When we talk of Virtual Education is a teaching and learning process based on the principles of active pedagogy (that’s the student must take the responsibility of frequent and effective participation), with the characteristics of distance education (during all classes, or most of them, the students and the teacher will not meet personally, although this could happen in a virtual space).
For example, both tutors and students can chat with each other in real-time using internet services, but also by e-mail or participate in e-groups such as WhatsApp, Google Classroom that don’t require that both are on-line at the same time.
However, the problem at hand is due to the common challenges that we are all aware of ranging from poor network, lack of technological devices, home distractions, time inconsistency, etc.
Unlike other developed countries, E-learning in Ghana is still at its infancy stage and we have a long way to go.
And I still repeat; We have already started this virtual education and I can confidently say, it averagely exposes students to or covers less than 40% of the learning experiences, what happens to the 60%?, even with that we can averagely get less than 30% of the students participating, what happens to the 70% of students?
My strongest recommendation is that we should manage to get the students back on campus and perhaps lock the schools down and ensure that there is supervision on students and their studies to Safeguide their safety”.
How can it be detected if a student is infected or not?
“I will suggest for a mass testing for all students upon their arrival in the schools.
I don’t know much about the health sector and the possibility of a timely mass testing of all colleges of education students but I think it is possible.
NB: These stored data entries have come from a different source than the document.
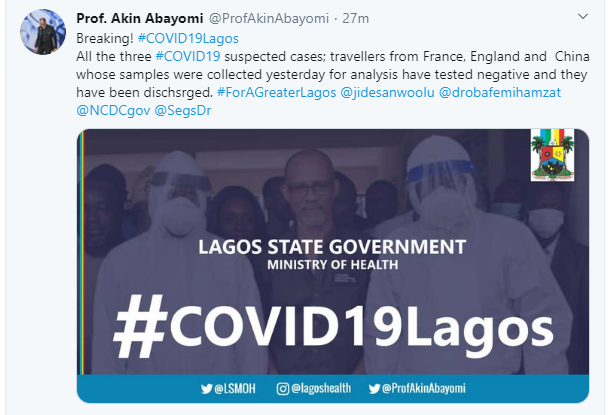This screenshot has height=415, width=614.
Task: Click the 'LAGOS STATE GOVERNMENT' heading in the image
Action: pos(333,247)
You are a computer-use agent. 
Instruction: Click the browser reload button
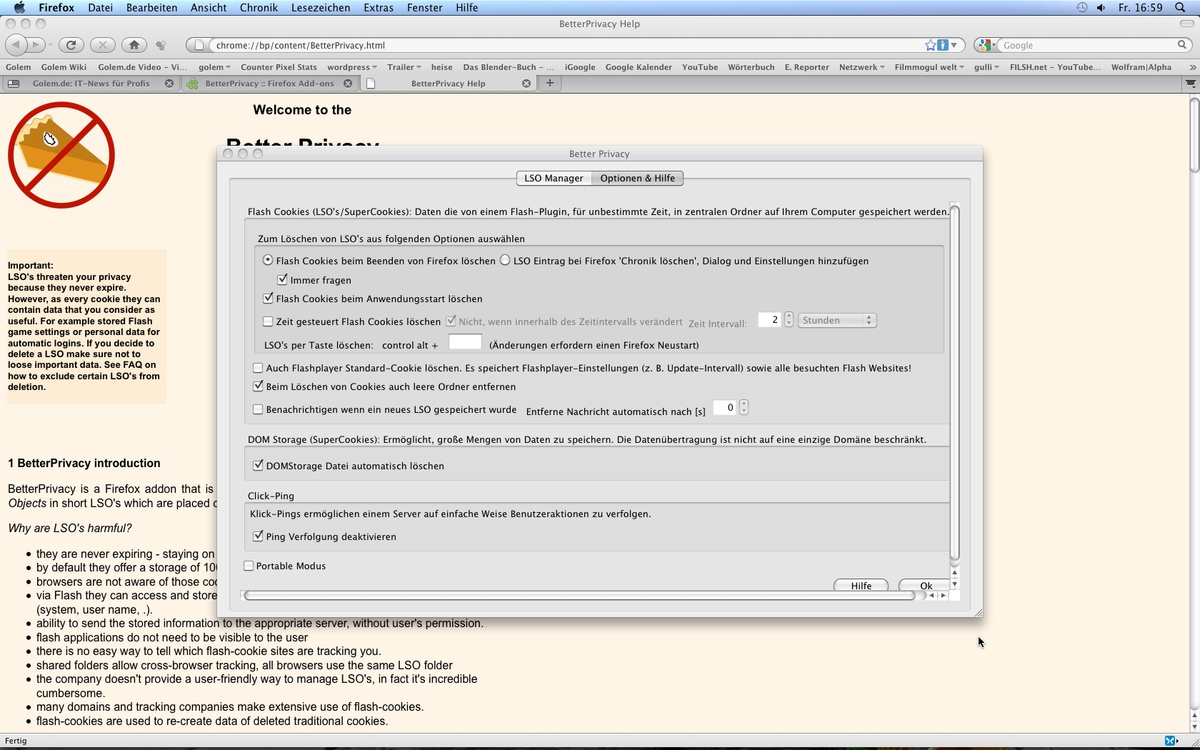71,45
Since we were able to do it during the period of mandatory quarantine for travellers who arrived 21-22 March 2020 as per the President’s directive, we can equally do it with the students.
The mass testing can be done upon students arrival on campus and periodically till the total end of this pandemic whiles they are engaged in their studies.
The government can employ equal strategy by acquiring more testing kits and employing more hands for this exercise too”.
Talking on the Number of students per room/Hostels.
“It is manageable, once they are tested negative, they can stay together and be ensuring the preventive measures (sanitizing, hand washing, etc).
Instead of the stay home stay safe agenda, it could be Stay in school stay safe agenda.
The success of ‘stay in school stay safe agenda’ may compel other countries with similar situations to learn from us.
We can regulate students number during dining and other gatherings. This I think would even be easier since they are students and understand the implications”.
Mr. Nyaaba finally opined that it would be better we patiently wait and totally battle off the CONVID ’19 pandemic before resuming academic activities.